Le mycélium, l’incroyable alternative naturelle au polystyrène

Le polystyrène vit peut-être ses dernières années. Une alternative plus naturelle, entièrement biodégradable et étonnamment solide pourrait bien prendre sa place : le mycélium. Cultivé à partir de résidus agricoles, ce matériau issu des champignons pourrait bientôt protéger et emballer une grande partie de nos objets du quotidien. On vous en dit plus dans cet article signé Parlons Planète.

Un matériau vivant issu des champignons

Le mycélium forme un réseau de filaments naturels qui permet aux champignons de se développer dans le sol ou sur des matières organiques. Depuis quelques années, chercheurs et entreprises ont découvert qu’il pouvait aussi servir à fabriquer des matériaux étonnamment solides et durables.

Comment ça marche exactement ? Le mycélium est cultivé sur des déchets agricoles comme la sciure de bois, les fibres de chanvre ou les résidus végétaux. En se développant, il agit comme une colle naturelle qui soude ces matières entre elles. Après quelques jours, on chauffe l’ensemble pour stopper sa croissance et obtenir une structure compacte, stable et biodégradable.

Le résultat final ? Une mousse protectrice qui rappelle le polystyrène expansé, mais en version 100 % naturelle et compostable.

Pourquoi le mycélium intéresse autant les industriels

Si le mycélium suscite autant d’intérêt, c’est parce qu’il combine plusieurs avantages écologiques et techniques.

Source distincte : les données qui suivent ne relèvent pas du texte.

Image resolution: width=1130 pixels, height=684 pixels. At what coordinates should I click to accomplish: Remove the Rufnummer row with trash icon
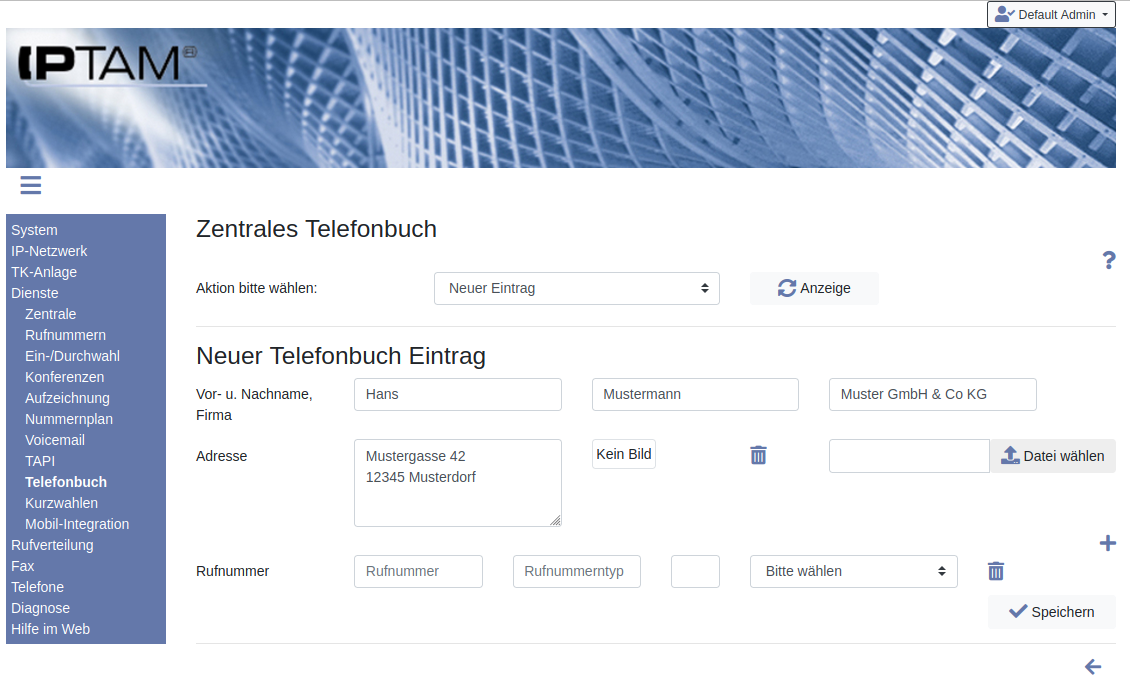point(995,571)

D’abord, il permet de valoriser des déchets agricoles qui auraient parfois été jetés ou brûlés. Ensuite, sa fabrication nécessite moins de ressources fossiles que les plastiques traditionnels. Contrairement au polystyrène, produit à partir du pétrole, le mycélium repose sur des matières renouvelables.

Autre point important : sa fin de vie. Une fois utilisé, un emballage en mycélium peut être composté naturellement. En quelques semaines ou quelques mois, il se dégrade sans laisser de microplastiques.

Mais au-delà de l’aspect écologique, le matériau possède aussi des qualités intéressantes pour le transport : il est léger, isolant et capable d’absorber les chocs. Des entreprises l’utilisent déjà pour protéger des bouteilles, du mobilier ou des appareils électroniques pendant la livraison.

Une alternative encore en développement

Pour autant, le mycélium n’est pas encore prêt à remplacer totalement le polystyrène. Le principal frein reste aujourd’hui le coût de production. Cultiver du mycélium prend plusieurs jours, là où le plastique peut être produit très rapidement à grande échelle.

Les industriels doivent également adapter leurs chaînes de fabrication et standardiser les matériaux afin de garantir des performances identiques d’un produit à l’autre.

Malgré ces défis, le secteur progresse rapidement. Avec les réglementations de plus en plus strictes contre les plastiques à usage unique et la pression des consommateurs pour des emballages plus durables, les alternatives biosourcées gagnent du terrain.

Plusieurs acteurs avancent déjà sur le sujet, comme l’entreprise belge PermaFungi, qui développe des emballages compostables à base de mycélium et de déchets organiques recyclés.